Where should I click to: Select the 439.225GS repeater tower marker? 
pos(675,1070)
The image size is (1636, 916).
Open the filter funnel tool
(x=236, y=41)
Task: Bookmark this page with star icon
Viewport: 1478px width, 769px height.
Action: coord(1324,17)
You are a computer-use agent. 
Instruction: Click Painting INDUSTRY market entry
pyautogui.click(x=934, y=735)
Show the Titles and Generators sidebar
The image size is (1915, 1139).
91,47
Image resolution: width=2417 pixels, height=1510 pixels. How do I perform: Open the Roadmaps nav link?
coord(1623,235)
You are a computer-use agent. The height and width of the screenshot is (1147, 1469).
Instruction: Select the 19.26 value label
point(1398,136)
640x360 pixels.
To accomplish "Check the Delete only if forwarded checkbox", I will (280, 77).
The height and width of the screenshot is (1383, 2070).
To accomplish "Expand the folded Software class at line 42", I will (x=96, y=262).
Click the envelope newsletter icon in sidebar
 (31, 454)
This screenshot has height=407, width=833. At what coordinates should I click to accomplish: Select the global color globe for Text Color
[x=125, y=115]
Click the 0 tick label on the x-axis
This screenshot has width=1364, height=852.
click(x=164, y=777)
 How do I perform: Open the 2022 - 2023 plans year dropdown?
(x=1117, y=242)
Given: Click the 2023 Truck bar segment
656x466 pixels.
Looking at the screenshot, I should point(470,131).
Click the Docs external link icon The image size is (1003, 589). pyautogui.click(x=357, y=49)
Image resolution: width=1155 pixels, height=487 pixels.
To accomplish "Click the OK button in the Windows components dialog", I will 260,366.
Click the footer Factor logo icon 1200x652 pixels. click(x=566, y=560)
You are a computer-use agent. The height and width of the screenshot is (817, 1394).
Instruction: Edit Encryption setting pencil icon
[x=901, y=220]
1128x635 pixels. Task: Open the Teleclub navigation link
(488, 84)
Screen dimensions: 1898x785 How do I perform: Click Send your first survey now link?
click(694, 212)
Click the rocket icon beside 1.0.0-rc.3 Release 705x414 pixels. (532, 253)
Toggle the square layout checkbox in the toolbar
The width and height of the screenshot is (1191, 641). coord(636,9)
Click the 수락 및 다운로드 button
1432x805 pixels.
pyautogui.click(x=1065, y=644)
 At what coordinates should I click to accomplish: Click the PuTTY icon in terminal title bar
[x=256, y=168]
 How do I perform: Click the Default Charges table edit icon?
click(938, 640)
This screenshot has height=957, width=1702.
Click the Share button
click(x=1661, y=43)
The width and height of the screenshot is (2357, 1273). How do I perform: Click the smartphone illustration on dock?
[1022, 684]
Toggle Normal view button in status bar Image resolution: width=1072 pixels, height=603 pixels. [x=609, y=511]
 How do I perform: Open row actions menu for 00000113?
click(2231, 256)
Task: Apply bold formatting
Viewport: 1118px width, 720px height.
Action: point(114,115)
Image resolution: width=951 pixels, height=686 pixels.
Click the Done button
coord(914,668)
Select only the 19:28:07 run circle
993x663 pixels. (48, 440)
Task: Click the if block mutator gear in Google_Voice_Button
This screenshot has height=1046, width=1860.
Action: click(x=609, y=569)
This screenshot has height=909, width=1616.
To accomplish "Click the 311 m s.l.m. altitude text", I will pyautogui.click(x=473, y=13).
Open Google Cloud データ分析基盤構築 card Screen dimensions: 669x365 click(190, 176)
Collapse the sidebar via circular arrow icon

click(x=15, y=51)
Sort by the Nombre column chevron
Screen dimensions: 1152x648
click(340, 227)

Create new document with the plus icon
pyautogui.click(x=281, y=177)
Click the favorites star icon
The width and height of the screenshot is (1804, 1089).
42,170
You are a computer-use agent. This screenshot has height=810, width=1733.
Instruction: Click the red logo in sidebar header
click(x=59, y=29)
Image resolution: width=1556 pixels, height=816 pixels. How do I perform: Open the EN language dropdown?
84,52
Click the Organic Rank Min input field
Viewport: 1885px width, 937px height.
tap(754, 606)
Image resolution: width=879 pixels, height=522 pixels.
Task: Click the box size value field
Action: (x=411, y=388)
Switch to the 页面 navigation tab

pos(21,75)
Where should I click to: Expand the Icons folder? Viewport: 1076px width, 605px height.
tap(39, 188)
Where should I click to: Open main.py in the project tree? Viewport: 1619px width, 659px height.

» **ABOUT THIS EXERCISE**: The range runs from the line above containing "How do I perform: Open the 2022" to the line containing "Image resolution: width=1155", inclusive. Restate those lines word for word and no others.

» **EXERCISE RESULT**:
 How do I perform: Open the 2022 - 2023 plans year dropdown?
(x=1117, y=242)
Given: Click the 2023 Truck bar segment
656x466 pixels.
Looking at the screenshot, I should point(470,131).
Click the Docs external link icon The image size is (1003, 589). pyautogui.click(x=357, y=49)
Image resolution: width=1155 pixels, height=487 pixels.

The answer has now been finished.